His first stop is a pushy psychologist that probes Niko’s personal life, making allegations about his sexuality and jumping to conclusions; perhaps he’s more a parole officer than a psychologist (played perfectly by Andreas Schroders). Niko has a history for self-destructive behavior including a DUI which forces him into this meeting for which he arrives late. Relying upon his pal Matze (Marc Hosemann) for a ride, they stop off at a strange American themed cafe for a bite where they encounter Julika (Friederike Kempter), a former elementary school classmate whom Niko doesn’t immediately recognize. Once teased for her weight and sent to a fat camp boarding school, “Roly Poly Julia” has grown into a stunning women who serves the film, thankfully, as a critical motivator and not a manic pixie dream girl. She was once was manic, but now she’s far more collected than Niko, a man child who later in the day is cut off from his wealthy father.

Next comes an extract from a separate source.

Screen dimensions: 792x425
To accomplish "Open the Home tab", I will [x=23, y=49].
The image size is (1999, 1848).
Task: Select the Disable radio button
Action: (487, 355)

Resembling another film also out this weekend, Lullaby, about a spoiled rich kid in his late 20’s, A Coffee in Berlin is perceptive and lively, a true joy. Beautifully lensed by cinematographer Philipp Kirsamer in black and white here’s a film that lives and breathes, constantly in a state of examination and reinvention (unlike Niko, who is arguably stuck in a rut). Examining this perspective in Berlin I think proves “emerging adulthood” may be a global urban phenomenon.
Certainly we’ve seen films tackling this including a whole genre (mumblecore), which has explored this phenomenon recently in films set in New York, Chicago, Toronto, Austin, Tulsa, Los Angeles, Boston, and so forth. The youth experience in Berlin allegedly isn’t much different, although here director Jan Ole Gerster includes allusions to many darker elements of German history. Say what you will about that, A Coffee in Berlin certainly has more going on under its hood than the average mumblecore exploration of a kind of arrested development.
Refreshing, often funny, and ultimately entertaining, A Coffee in Berlin will hopefully become a dark house arthouse hit this summer. Recalling Slacker as well as other day-in-the-life buddy comedies about two men on a pointless mission turned poignant one afternoon, this is a smart and lovely gem of an indie.
A Coffee in Berlin is now playing in New York and expanding throughout the summer.